Students of The Aquinas Honor Society at the Immaculate Conception School in Jamaica Estates have had a difficult time erecting a plaque honoring President George Washington’s visit to Jamaica 223 years ago.
Since 2011, the students, along with historian and moderator Carl Ballenas, have been gathering information and vintage photographs of a hotel and tavern where Washington dined and slept during a visit to Queens in 1790.
Their discoveries led to the creation of a bronze plaque for the site, where the Federal Addabbo Social Security building stands today on the southwest corner of Jamaica Avenue and Parsons Boulevard.
But the students have been denied the opportunity to have the plaque placed on the building.
“We can’t put it up until we get permission from them,” Ballenas said. “All we want to do is put a plaque on a building to show that George Washington was actually here.”

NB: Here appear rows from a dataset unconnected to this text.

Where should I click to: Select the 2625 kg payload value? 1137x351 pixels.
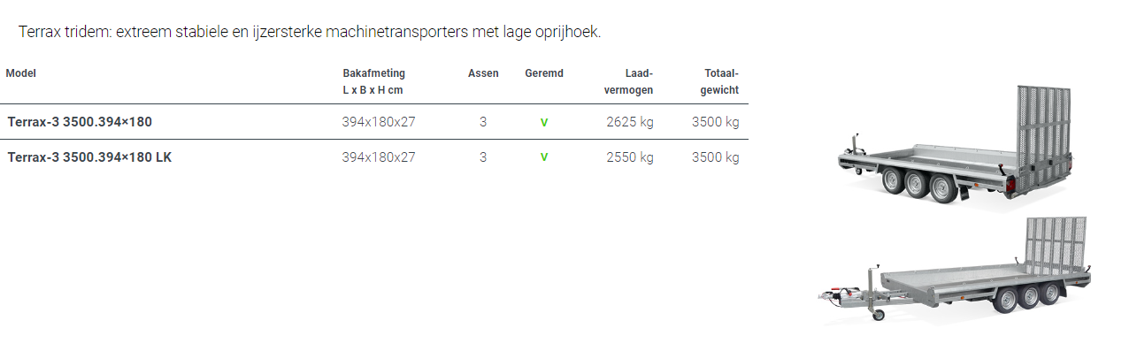click(x=630, y=122)
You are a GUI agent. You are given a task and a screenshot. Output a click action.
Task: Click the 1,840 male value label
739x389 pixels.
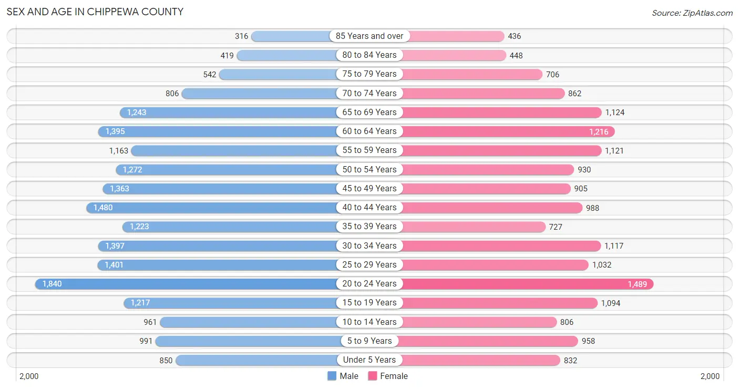(52, 284)
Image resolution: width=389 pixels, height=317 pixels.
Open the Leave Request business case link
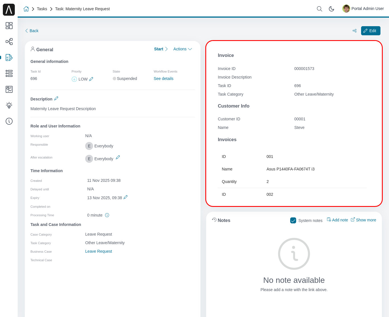pyautogui.click(x=99, y=251)
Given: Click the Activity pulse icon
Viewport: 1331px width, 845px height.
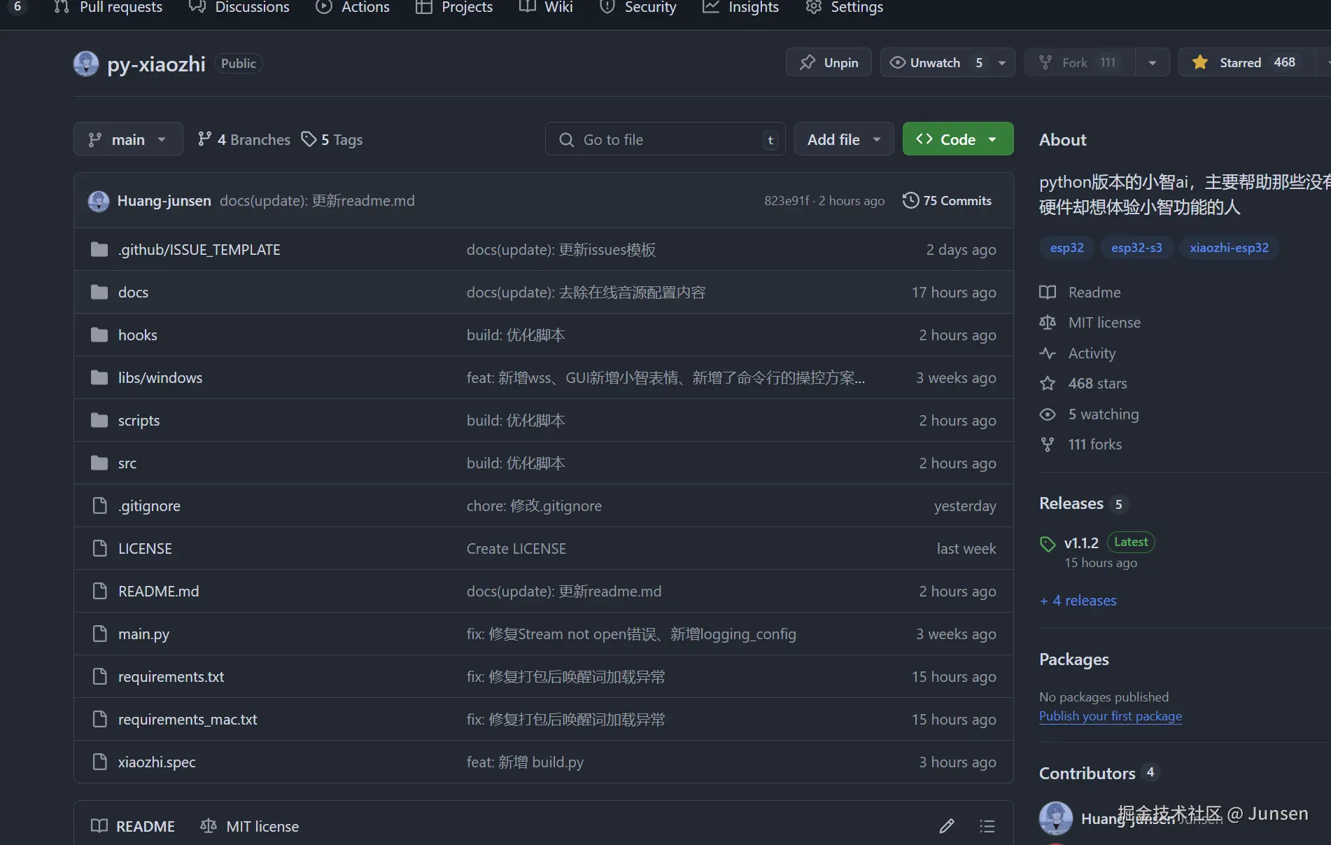Looking at the screenshot, I should click(1048, 354).

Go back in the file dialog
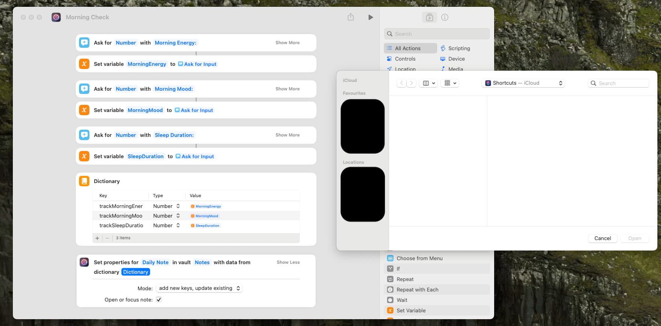point(401,83)
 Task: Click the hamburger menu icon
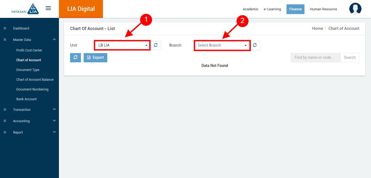point(48,8)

The tavern was opened during the colonial period with a number of owners and various names since then. It was also the starting point for sporting events such as horse, automobile and bicycle races. During his Presidential Tour of Long Island in 1790, Washington wrote in his diary about his stay at the tavern, which was razed in 1906, according to Ballenas.
Eighth-grader and President of Aquinas Honor Society, Gabrielle Hollant, 14, said gathering the information on something they didn’t know about was fun.
“During their research for the Jamaica Book, they were fascinated with the history of this building and started to collect so many newspaper articles, maps, drawings, and photos that filled two large binders,” said Ballenas.
On Long Island the students found markers and plaques denoting the places the President spent a night. But the site in Jamaica, a historic colonial village, had no such marker. They took it upon themselves to write the text, found a bronze foundry and raised the money to purchase a plaque.
Eighth grader Kimberly Ramcharitar, 13, said the plaque is important because people don’t know about the history, and don’t believe that the Father of our Country visited the area.
“I just want the plaque to be there so it can tell them that George Washington did dine and slept here, because I do think it’s really cool that the first president stayed here,” she said.
Ballenas hopes they will be able to have a plaque at the site soon with support from Congressman Gregory Meeks (D-Jamaica) before they graduate, so they can witness the plaque being placed on the building.
Meeks spokesman Jason Hilliard said it was a disappointment when the General Service Administration denied the plaque because of a legal technicality. They are continuing to work with the students and Social Security Administration to accomplish their goal.
The plaque shows an 1840 engraving of the hotel, and an inscription about Washington’s visit and its importance during colonial times.